-- Start of Task material --

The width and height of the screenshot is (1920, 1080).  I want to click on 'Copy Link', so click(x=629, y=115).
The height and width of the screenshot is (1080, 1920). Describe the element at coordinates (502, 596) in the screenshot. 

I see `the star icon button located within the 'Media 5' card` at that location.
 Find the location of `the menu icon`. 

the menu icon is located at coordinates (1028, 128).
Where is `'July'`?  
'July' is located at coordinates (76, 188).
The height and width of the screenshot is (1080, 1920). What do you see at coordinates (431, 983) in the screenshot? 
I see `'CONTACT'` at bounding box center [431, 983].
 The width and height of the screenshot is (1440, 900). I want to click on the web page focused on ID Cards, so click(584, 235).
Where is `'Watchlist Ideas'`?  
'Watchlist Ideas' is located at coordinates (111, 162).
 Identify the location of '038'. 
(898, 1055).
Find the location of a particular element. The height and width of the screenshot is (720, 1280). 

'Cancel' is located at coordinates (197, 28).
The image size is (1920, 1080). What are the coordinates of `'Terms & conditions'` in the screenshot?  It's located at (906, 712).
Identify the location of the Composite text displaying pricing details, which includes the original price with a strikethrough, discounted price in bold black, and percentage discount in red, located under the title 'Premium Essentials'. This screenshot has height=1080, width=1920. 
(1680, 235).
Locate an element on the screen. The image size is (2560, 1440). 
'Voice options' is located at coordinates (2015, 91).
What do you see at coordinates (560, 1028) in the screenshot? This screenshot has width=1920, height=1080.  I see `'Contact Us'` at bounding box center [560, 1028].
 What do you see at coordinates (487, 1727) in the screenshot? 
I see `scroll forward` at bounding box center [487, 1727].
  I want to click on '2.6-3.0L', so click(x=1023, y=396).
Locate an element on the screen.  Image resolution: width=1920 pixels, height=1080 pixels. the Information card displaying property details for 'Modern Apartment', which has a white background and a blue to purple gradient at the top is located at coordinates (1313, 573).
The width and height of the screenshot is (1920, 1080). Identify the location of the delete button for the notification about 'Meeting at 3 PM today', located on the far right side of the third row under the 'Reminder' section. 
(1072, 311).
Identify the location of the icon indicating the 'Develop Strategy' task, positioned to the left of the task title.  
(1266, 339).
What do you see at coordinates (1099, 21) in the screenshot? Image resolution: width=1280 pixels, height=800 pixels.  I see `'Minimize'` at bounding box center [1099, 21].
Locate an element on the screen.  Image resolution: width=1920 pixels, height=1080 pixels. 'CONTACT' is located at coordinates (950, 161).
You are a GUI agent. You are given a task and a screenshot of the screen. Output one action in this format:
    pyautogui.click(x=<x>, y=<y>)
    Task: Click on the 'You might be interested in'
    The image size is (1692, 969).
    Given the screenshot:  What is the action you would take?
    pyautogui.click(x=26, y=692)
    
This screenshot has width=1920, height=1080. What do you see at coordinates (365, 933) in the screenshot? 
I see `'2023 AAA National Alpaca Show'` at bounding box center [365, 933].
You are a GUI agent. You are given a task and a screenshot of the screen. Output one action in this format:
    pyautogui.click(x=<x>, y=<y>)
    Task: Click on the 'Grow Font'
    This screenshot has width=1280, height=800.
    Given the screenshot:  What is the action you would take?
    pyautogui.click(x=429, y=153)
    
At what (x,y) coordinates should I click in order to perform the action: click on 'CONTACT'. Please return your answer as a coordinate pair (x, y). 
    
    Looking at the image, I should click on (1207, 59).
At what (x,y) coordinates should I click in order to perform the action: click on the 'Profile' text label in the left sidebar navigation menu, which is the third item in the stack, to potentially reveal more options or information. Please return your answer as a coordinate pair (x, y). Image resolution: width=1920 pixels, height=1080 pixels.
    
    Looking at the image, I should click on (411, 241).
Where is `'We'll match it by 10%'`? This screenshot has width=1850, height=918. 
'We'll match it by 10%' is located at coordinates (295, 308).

-- End of Task material --

Copy the data above word for word, from its first line through the line containing "The width and height of the screenshot is (1440, 900).", with both of those lines included.

The width and height of the screenshot is (1920, 1080).  I want to click on 'Copy Link', so click(x=629, y=115).
The height and width of the screenshot is (1080, 1920). Describe the element at coordinates (502, 596) in the screenshot. 

I see `the star icon button located within the 'Media 5' card` at that location.
 Find the location of `the menu icon`. 

the menu icon is located at coordinates (1028, 128).
Where is `'July'`?  
'July' is located at coordinates (76, 188).
The height and width of the screenshot is (1080, 1920). What do you see at coordinates (431, 983) in the screenshot? 
I see `'CONTACT'` at bounding box center [431, 983].
 The width and height of the screenshot is (1440, 900). I want to click on the web page focused on ID Cards, so click(584, 235).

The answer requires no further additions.